Mr Khan’s conviction this month for corruption may have rested on compelling evidence, but it was certainly unusually speedy. Even more significant than the three-year prison sentence was the five-year ban from elected office. Of course, nothing in Pakistan’s politics is final. Several former prime ministers and presidents have seen full legal rehabilitation with charges withdrawn and convictions overturned as part of a broader political deal with the system’s masters.

But for now, the courts and prison system are doubling down by cancelling Mr Khan’s bail, and restricting access to his lawyers, while other members of the PTI have been treated more leniently. This suggests the intention here is to ensure that the charismatic Mr Khan is unable to participate in his party’s election campaign.

But the measures taken extend far beyond Mr Khan’s legal issues. A census has been ordered ahead of the elections (a similar exercise was carried out in 2017 ahead of polls), and now, after the lengthy tabulation of results, constituency boundaries will have to be redrawn in light of this new snapshot of the country’s population distribution. This is likely to push back the elections from the last quarter of 2023 to the first quarter of 2024.

It is suspected that the army wants the delay to allow the benefits of the IMF’s latest bailout to be felt in the economy, easing the public’s discontent ahead of the vote. Much of the military’s confidence in its ability to manage the challenges stems from the nature of the caretaker government, which has been granted expanded economic powers by the outgoing parliament. The idea is that technocrats, free from populist pressures, will be able to manage in a way that improves macro-economic stability, as well as lenders’ confidence.

Mr Kakar’s selection as caretaker Prime Minister caught many by surprise because of the degree to which it departs from precedent. Pakistan’s seven interim administrations have been led either by very senior politicians recognised for their independence, or by members of the senior judiciary. Mr Kakar is neither.

He is a junior senator from Balochistan who has developed a reputation over the past five years as a willing and enthusiastic representative of the security state’s interests in his province’s political scene. Most strikingly, Mr Kakar does not appear to have been proposed for the job by either the outgoing prime minister, Shehbaz Sharif, or the leader of the opposition, Raja Riaz Khan, as is the norm.
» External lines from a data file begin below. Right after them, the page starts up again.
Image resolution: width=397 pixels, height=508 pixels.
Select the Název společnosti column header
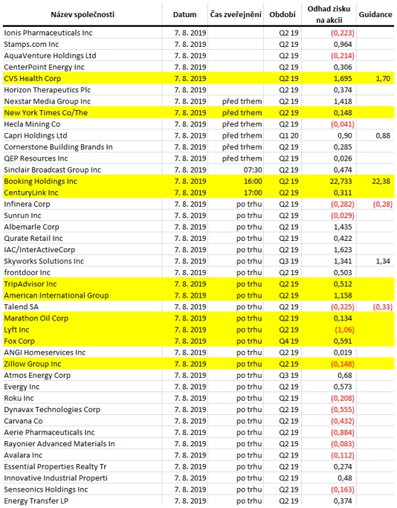pyautogui.click(x=83, y=15)
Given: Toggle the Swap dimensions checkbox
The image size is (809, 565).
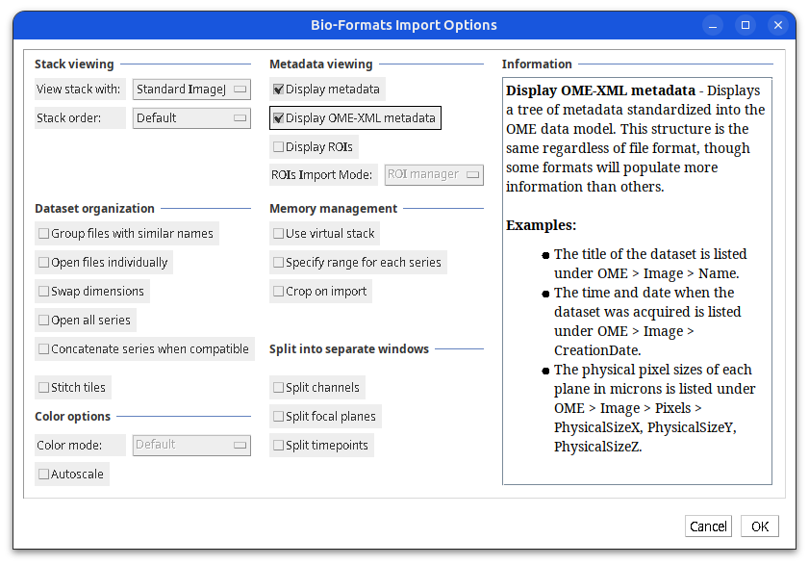Looking at the screenshot, I should pos(44,292).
This lack of consensus behind the choice of prime minister is especially noteworthy, given what we have seen elsewhere. The Punjab and Khyber-Pakhtunkhwa provinces have been under caretaker governments since early 2023 when their PTI governments dissolved the assemblies in a failed attempt to trigger early elections. These interim administrations have been exceptionally responsive to military interests, and Sindh and Balochistan are likely to be no different now that they are under caretaker administrations as well.

Pakistan’s trend-line is moving the country towards a form of managed democracy where multi-party elections are a mix of theatre and ritual, and where elected office is a mix of ceremony and profit.

If democratic legitimacy continues to be sapped from the system, the results are likely to be ever greater unpredictability and ungovernability as the general public increasingly chooses to act on its own, unconstrained by systemic norms.